Marching Drum Corps Fueled Patriotism during World War Two
By Bob Cudmore, Daily Gazette, 5-08-04

After all these years, Sylvia Zimolka Stock and Frank Yazum remember the colors their rival Amsterdam drum corps wore during World War Two.
Stock and the other young women of the St. John’s Fife and Drum Corps looked sharp in blue and gold uniforms while the co-educational Polish National Alliance (P.N.A.) Drum and Bugle Corps took the field wearing maroon and white. Yazum was glad his P.N.A. corps contained boys and girls. “We had it made,” he said.
The separate musical organizations came from adjacent Polish neighborhoods. Park Hill was home to the St. John’s corps and the church of the same name. Originally, the group was known as the Seventh Ward Fife and Drum Corps. The P.N.A. Hall is located at Reid and Church Streets and most members of its drum corps were drawn from Reid Hill, the parish of St. Stanislaus Church. One of the P.N.A. buglers, Frank Ratka, went on to a career as business manager for symphony orchestras in Syracuse, Pittsburgh, Oklahoma City and Atlanta.
Another martial music group of the 1940s was the all-female Fort Johnson Fife and Drum Corps, who wore bright red uniforms.

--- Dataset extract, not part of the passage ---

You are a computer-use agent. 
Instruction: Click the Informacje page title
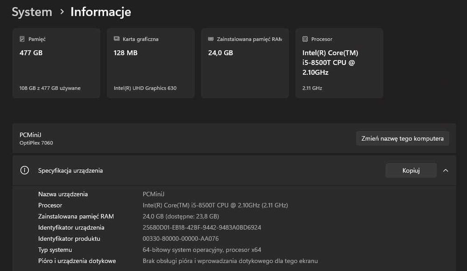click(x=101, y=12)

The three organizations were led by local musicians and were taught marching by military veterans. The groups competed against each other and corps from out of town in appearance and performance. Inspections and competitions were held at Sanford Field, now Veterans Field on Locust Avenue. Competitions also took place out-of-town with groups such as the Tioga Cadets from Johnstown. Mike Wancewicz, who belonged to the P.N.A corps, said the Johnstown unit wore dressy black uniforms and were tough competitors. Troy had a corps that dressed in green, the Mighty Callahan, and the local groups competed against other Upstate New York and Massachusetts drum corps
Marge Vertucci Habla was filling in as a flag bearer with the Fort Johnson Fife and Drum Corps during one Memorial Day parade in the 1940s. Habla and majorette Grace Bender had received conflicting marching orders. Habla took a turn and starting marching toward the Old Fort, with soldiers saluting along the way. However, the music was getting fainter and the crowd was beginning to laugh. Behind Habla, Bender had not taken the turn and was leading the instruments in a different direction.

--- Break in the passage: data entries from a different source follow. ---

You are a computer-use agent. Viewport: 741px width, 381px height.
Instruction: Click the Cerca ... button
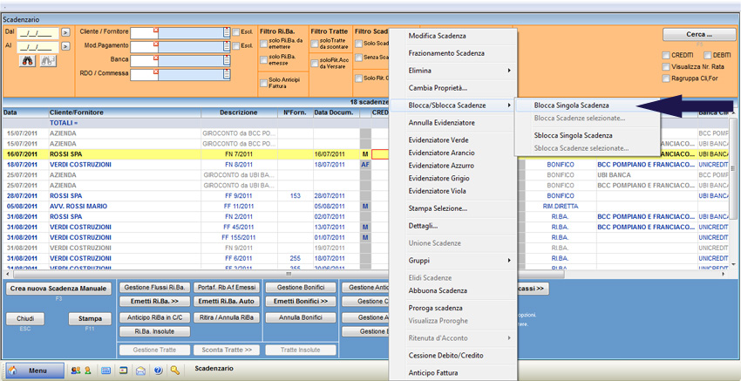coord(698,35)
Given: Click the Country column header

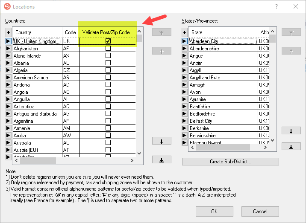Looking at the screenshot, I should click(x=37, y=32).
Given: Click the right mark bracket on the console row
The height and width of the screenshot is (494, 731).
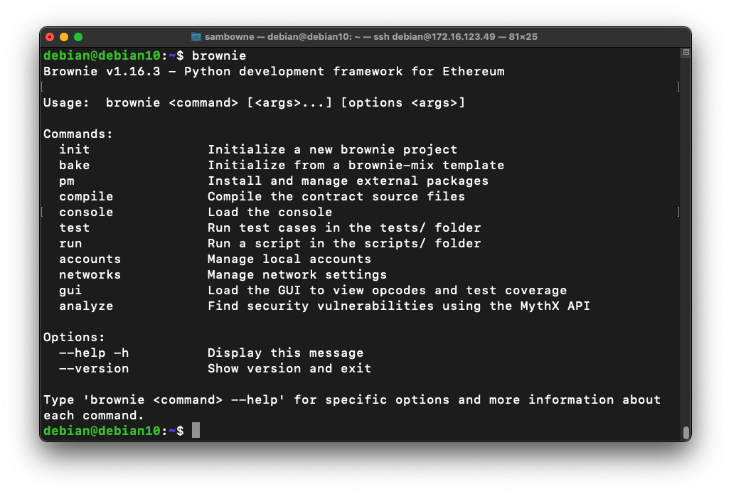Looking at the screenshot, I should coord(678,212).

“It was during the war and something that was very patriotic at the time,” Stock said in explaining why she joined the St. John’s corps at age 11. Stock began as a flag bearer then played drums. Yazum joined the P.N.A. corps in 1937 and played a bugle.

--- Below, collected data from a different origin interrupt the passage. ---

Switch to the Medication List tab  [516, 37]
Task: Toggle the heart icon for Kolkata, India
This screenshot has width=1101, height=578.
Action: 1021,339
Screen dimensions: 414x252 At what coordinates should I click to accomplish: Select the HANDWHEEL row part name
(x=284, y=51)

Stock and Yazum said their groups played traditional marches plus some current popular music set to a march tempo.
“We would go down to New York City for the Thaddeus Kosciusko day parade,” Stock said. Kosciusko was an American Revolution war hero from Poland.
Stock added: “We would go to Fort Smith near Peekskill where Company G of the National Guard from Amsterdam was stationed. We would go different cities to parade.” Yazum said the P.N.A. corps also traveled to New York City and to Massachusetts.
When V-E Day occurred on May 8, 1945, the Allied victory in Europe, Stock said of the St. John’s group: “We marched through the streets of Amsterdam because everybody was out celebrating. It was a great day.”
Yazum did not recall if the P.N.A. corps marched that day, but said: “We just went around kissing all the girls.”
After the end of the war, the local drum corps disbanded within two or three years, Stock and Yazum recalled.